**Task goal**. Copy out the lines of the records below, and only those lines, from the one with "Men's Full Size Relaxed" through the one with "Contact Us (390, 2456)", exactly as they appear.

[Stored items]
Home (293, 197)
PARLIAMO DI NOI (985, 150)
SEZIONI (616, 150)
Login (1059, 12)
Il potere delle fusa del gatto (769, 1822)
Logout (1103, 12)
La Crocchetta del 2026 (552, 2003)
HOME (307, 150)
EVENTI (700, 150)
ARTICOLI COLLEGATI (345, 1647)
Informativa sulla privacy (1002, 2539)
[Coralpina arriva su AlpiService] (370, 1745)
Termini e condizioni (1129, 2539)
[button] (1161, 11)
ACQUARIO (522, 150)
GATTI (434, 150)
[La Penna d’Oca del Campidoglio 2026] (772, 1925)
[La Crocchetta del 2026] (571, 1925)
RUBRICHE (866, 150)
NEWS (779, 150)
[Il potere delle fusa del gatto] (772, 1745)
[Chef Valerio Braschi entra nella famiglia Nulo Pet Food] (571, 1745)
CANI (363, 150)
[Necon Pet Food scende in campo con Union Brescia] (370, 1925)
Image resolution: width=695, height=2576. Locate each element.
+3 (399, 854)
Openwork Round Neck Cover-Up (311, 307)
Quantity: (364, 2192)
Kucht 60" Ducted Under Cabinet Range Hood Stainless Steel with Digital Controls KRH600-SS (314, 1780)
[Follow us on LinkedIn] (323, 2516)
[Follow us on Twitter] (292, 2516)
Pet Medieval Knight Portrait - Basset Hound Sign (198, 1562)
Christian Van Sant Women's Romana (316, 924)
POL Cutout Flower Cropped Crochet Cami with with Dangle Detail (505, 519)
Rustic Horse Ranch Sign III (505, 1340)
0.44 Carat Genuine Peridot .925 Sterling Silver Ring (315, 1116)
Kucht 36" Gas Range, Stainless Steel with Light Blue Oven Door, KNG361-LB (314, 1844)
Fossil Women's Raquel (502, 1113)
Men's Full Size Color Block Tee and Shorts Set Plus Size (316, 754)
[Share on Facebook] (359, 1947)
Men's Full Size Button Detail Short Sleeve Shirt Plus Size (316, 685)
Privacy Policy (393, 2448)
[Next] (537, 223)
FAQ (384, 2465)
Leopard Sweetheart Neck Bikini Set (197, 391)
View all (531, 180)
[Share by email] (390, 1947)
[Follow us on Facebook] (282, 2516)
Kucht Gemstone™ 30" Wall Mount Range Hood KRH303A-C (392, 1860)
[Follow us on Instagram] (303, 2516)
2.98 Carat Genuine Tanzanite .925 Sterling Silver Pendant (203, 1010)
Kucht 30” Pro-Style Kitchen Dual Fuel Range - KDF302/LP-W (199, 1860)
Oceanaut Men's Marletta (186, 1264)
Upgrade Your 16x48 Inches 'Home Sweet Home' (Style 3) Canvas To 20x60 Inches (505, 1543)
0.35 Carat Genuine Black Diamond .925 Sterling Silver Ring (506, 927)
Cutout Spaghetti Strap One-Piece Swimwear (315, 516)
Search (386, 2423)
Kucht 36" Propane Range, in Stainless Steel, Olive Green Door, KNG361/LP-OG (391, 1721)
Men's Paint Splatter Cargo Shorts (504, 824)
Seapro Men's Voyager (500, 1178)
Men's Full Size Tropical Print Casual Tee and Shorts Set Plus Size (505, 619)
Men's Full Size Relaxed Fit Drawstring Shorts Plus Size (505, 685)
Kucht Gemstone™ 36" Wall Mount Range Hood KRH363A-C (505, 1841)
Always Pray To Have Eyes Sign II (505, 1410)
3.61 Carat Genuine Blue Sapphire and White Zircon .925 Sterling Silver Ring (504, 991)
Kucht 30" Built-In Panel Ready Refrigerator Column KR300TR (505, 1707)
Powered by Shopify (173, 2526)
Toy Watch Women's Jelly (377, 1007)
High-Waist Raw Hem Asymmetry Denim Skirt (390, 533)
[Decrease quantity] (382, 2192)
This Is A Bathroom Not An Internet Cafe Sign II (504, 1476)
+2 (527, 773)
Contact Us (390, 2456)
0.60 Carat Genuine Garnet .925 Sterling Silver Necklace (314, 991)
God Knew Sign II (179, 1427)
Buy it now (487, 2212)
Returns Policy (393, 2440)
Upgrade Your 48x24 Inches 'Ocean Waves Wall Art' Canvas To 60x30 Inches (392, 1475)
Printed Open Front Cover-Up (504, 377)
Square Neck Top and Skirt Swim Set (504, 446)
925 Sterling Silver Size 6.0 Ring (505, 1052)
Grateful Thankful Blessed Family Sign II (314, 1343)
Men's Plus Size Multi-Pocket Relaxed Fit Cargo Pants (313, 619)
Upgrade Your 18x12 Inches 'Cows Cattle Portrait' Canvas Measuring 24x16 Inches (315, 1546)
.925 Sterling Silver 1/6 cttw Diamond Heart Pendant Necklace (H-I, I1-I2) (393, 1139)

**Answer section**.
Men's Full Size Relaxed Fit Drawstring Shorts Plus Size (505, 685)
Kucht Gemstone™ 36" Wall Mount Range Hood KRH363A-C (505, 1841)
Always Pray To Have Eyes Sign II (505, 1410)
3.61 Carat Genuine Blue Sapphire and White Zircon .925 Sterling Silver Ring (504, 991)
Kucht 30" Built-In Panel Ready Refrigerator Column KR300TR (505, 1707)
Powered by Shopify (173, 2526)
Toy Watch Women's Jelly (377, 1007)
High-Waist Raw Hem Asymmetry Denim Skirt (390, 533)
[Decrease quantity] (382, 2192)
This Is A Bathroom Not An Internet Cafe Sign II (504, 1476)
+2 (527, 773)
Contact Us (390, 2456)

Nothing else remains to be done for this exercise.